12回に及んだ「『波伝谷に生きる人びと』の舞台を知る」はいよいよ今日を残すだけです。どれだけ読んでいただいていたのかは分かりませんが、いかがでしたでしょうか。最初に見た「あらすじ」のイメージそのままでしたでしょうか、意外と違ったでしょうか。最終的にその判断は映画を観てからしていただくことになるかと思います。そこで今日は、波伝谷という舞台を描いた『波伝谷に生きる人びと』の魅力をお話してシリーズの終わりとさせていただきます。
厳しくも豊かな海と山に囲まれ、その自然を活かしたくらしの中に、部落が一体となるお獅子様をはじめ「講」や「結」といった伝統的な人と人とのつながりを維持していた波伝谷。現代社会では少なくなった濃厚な人間関係は、生きるために人と人とが協力し合わなければいけなかったかつてのくらしの残像ともいえます。

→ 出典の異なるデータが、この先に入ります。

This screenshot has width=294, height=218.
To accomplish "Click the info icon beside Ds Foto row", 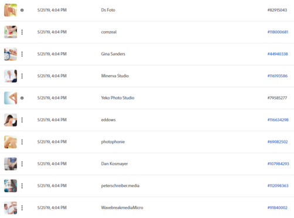I will click(x=22, y=10).
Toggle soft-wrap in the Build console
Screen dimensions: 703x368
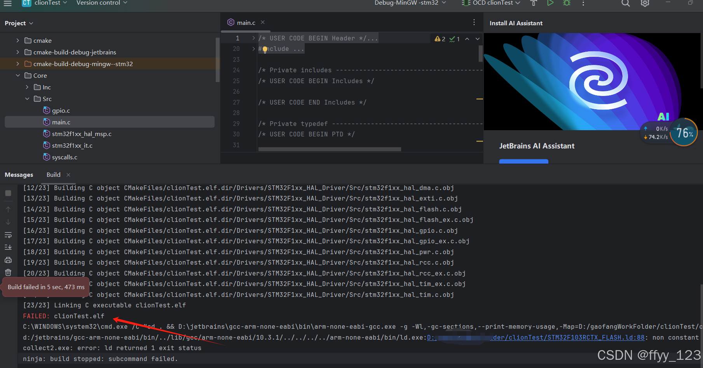[8, 235]
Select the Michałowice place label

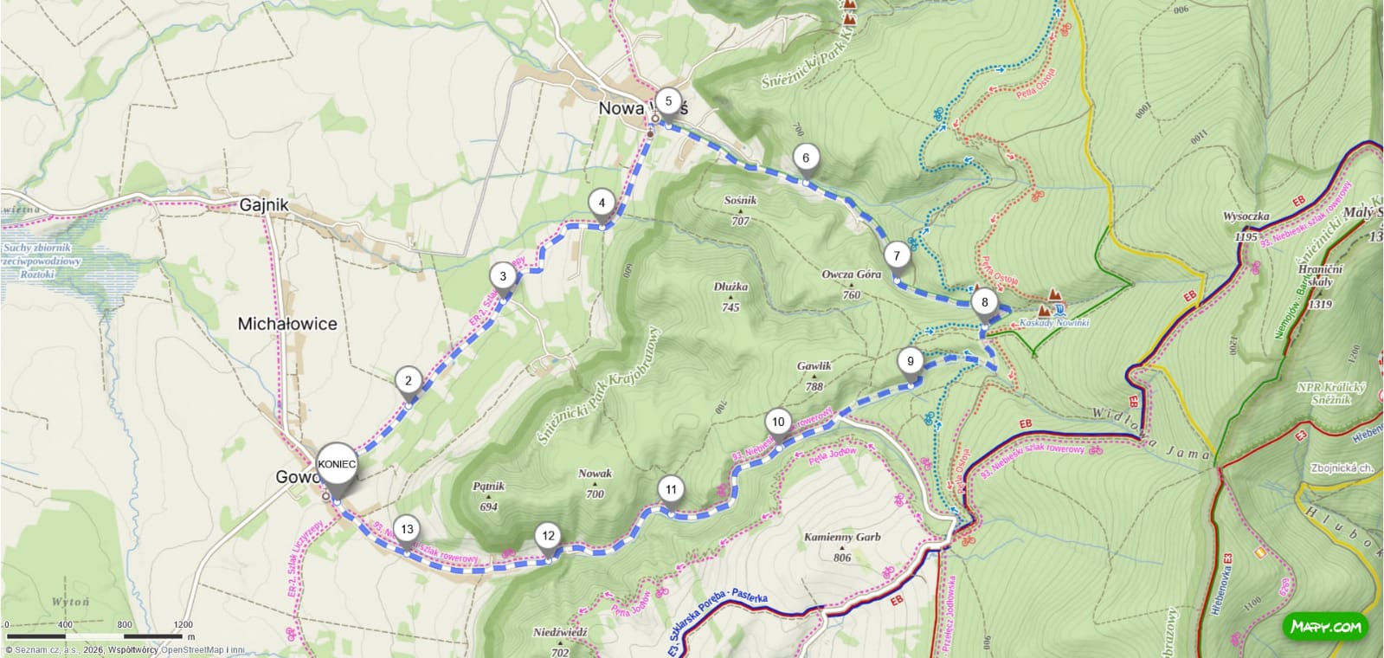point(287,324)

そんな波伝谷のくらしは、そこで生活する人びとにとっては当たり前のことですが、外部の人にとっては説明されないと馴染みのないことが多くあります。今回のシリーズも『波伝谷に生きる人びと』を観たお客さんの感想から、いきなり「講」や「結」が出てきて理解するまで戸惑った人たちの疑問に答える意味も込められています。読んでから映画を観てもらってもいいですし、映画を観てから読んでもらってもいいように書いたつもりです。
監督自身も映画の中でいくつかの「?」にでくわしながら、波伝谷の人たちと付き合っていくわけですが、それだけ波伝谷の人たちが独自に築いてきたくらし方や人間関係は、魅力的ながらも難しいもののようです。けれど、波伝谷の人びとはそれを当り前のくらしとして悩みや葛藤を抱えながらも続けていこうとします。それは何のことはないありふれた日常なのです。そのありのままの生活の営みを、そこに描かれる空気とともに感じていただくのが『波伝谷に生きる人びと』という映画なのかもしれません。
映画を観たお客さんの感想に「このシーンに何の意味があるんだろうと思うシーンも多かったが、生活感を感じる為には必要な要素なんだなと思って、それからはただ感じるように見ることができた。」というものがあります。『波伝谷に生きる人びと』は、その134分の時間の流れとともに、肩の力を抜いて、何かを読み取ろうと力をこめずに観ていただければ、きっとその魅力に気づいていただけることでしょう。波伝谷という舞台とそこに生きる人びとのくらしはそれだけ魅力にあふれているのです。ぜひ、その魅力と空気をスクリーンをとおして感じてみてはいかがでしょうか。